Top 5 Takeaways
- Significant Decrease in HIV Testing and Case Identification: The first months of the COVID-19 pandemic saw a 40.1% decrease in HIV testing and a 29.4% decrease in case identification among children and adolescents aged 1–14 years across 22 PEPFAR-supported (President’s Emergency Plan for AIDS Relief) countries.
- Shifts in Testing Strategies: While outpatient testing decreased by 21%, alternative strategies like mobile testing (38% increase), facility-based index testing (8% increase), and malnutrition clinics (7% increase) demonstrated potential to counteract pandemic-related disruptions.
- Disparities in Case Identification: A majority of tests (61.3%) and cases identified (60.9%) were among school-aged children (5–14 years), emphasizing the need for continued testing in older children.
- Recovery in Testing and Identification Rates: Post initial pandemic decrease, there was a 19.7% increase in testing and a 3.3% increase in case identification by the end of the study period, with some countries returning to or surpassing pre-pandemic levels.
- Optimizing Testing Strategies: The findings underline the importance of utilizing programmatic, surveillance, and financial data to optimize testing strategies, ensuring continued identification and treatment linkage of children living with HIV during the pandemic.

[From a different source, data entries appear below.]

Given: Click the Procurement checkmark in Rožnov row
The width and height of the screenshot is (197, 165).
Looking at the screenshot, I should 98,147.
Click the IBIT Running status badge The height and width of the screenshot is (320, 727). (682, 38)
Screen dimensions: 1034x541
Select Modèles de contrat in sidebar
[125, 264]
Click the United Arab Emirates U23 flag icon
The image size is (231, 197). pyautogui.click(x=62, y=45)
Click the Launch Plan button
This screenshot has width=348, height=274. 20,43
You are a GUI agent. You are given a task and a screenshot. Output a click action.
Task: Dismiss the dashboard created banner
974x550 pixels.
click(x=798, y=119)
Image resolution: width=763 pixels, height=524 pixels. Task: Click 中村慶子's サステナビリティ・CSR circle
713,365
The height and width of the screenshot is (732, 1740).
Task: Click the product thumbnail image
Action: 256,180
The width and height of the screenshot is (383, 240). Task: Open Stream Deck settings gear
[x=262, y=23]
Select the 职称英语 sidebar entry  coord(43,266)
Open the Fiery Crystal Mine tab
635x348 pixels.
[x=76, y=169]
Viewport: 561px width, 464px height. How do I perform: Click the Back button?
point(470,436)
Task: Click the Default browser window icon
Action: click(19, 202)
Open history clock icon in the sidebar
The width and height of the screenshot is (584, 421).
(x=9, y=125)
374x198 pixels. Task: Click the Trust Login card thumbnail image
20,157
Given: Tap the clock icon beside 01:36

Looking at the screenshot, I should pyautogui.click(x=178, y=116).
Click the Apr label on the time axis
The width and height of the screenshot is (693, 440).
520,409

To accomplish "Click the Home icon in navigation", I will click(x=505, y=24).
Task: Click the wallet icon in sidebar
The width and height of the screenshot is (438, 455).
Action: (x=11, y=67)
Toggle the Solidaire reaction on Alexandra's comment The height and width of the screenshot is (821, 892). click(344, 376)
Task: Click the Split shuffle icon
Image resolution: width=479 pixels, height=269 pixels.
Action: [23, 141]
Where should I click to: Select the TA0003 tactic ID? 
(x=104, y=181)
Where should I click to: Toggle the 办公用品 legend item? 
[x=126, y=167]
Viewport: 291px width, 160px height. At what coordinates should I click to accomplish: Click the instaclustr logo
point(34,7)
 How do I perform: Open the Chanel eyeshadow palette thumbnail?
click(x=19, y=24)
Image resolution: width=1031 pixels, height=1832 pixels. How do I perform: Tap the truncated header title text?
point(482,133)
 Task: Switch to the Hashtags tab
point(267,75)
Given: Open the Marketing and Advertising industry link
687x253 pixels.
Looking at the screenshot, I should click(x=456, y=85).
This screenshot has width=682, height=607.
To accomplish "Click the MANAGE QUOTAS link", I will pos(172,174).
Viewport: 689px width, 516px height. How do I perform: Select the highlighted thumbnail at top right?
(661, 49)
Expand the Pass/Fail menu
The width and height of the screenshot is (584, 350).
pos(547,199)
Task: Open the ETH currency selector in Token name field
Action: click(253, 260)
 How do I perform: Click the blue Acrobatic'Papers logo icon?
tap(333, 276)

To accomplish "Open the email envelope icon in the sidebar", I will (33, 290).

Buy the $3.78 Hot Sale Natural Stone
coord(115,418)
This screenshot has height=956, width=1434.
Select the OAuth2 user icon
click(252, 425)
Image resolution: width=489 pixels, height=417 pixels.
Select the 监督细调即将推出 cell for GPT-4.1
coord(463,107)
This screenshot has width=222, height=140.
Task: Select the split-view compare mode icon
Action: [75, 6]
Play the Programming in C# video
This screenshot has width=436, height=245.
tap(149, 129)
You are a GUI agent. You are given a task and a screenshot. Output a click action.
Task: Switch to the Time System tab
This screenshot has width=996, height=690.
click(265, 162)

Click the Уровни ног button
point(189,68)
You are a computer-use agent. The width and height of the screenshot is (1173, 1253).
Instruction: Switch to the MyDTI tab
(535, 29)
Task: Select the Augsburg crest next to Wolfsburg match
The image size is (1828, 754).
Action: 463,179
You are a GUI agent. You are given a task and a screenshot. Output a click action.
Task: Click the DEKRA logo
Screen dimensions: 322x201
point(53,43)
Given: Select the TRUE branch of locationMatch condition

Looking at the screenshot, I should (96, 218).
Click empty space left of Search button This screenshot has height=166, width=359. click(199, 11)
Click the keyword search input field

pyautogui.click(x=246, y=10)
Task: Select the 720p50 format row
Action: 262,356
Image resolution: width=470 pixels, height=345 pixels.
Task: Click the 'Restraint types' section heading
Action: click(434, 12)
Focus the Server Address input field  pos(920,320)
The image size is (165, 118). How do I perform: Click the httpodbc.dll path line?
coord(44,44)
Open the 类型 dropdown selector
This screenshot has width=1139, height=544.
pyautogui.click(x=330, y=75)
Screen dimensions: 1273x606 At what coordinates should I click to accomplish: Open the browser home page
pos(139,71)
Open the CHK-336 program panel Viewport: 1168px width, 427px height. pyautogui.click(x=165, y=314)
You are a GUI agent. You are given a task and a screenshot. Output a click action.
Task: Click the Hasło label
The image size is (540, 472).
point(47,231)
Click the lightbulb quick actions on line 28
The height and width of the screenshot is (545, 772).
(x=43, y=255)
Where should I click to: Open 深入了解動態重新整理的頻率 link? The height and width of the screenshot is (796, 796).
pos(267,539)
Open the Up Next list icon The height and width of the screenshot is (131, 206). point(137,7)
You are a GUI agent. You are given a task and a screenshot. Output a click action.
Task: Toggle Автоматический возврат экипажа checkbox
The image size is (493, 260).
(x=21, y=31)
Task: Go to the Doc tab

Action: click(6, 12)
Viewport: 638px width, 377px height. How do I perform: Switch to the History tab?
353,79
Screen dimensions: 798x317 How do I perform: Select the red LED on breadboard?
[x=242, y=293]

Original Article Author and Citation
Corresponding Author
Amy Medley, igm8@cdc.gov.
Suggested Citation
Traub AM, Medley A, Gross J, et al. Pediatric HIV Case Identification Across 22 PEPFAR-Supported Countries During the COVID-19 Pandemic, October 2019–September 2020. MMWR Morb Mortal Wkly Rep 2022;71:894–898. DOI: http://dx.doi.org/10.15585/mmwr.mm7128a2.
Summary
The report highlights the challenges faced in identifying and linking children living with HIV to treatment during the COVID-19 pandemic. A notable decrease in testing and case identification was observed, with varying impacts across different testing strategies and geographical regions.
Methods
Analysis involved monitoring, evaluation, and reporting indicators from 22 PEPFAR-supported countries. It focused on the number of HIV tests conducted and cases identified among children during the pandemic, with disaggregation by age group, testing strategy, and time.
Discussion
The shift towards alternative testing strategies, such as mobile and facility-based index testing, suggests avenues to mitigate pandemic-related disruptions in pediatric HIV case identification. The recovery in testing rates towards the end of the study period indicates resilience and adaptability of HIV testing programs.
Conclusion
Despite initial setbacks, some progress was made in recovering pediatric HIV testing and case identification rates. The findings emphasize the need for continuous adaptation of testing strategies, informed by data analysis, to maintain and enhance pediatric HIV case identification during public health crises.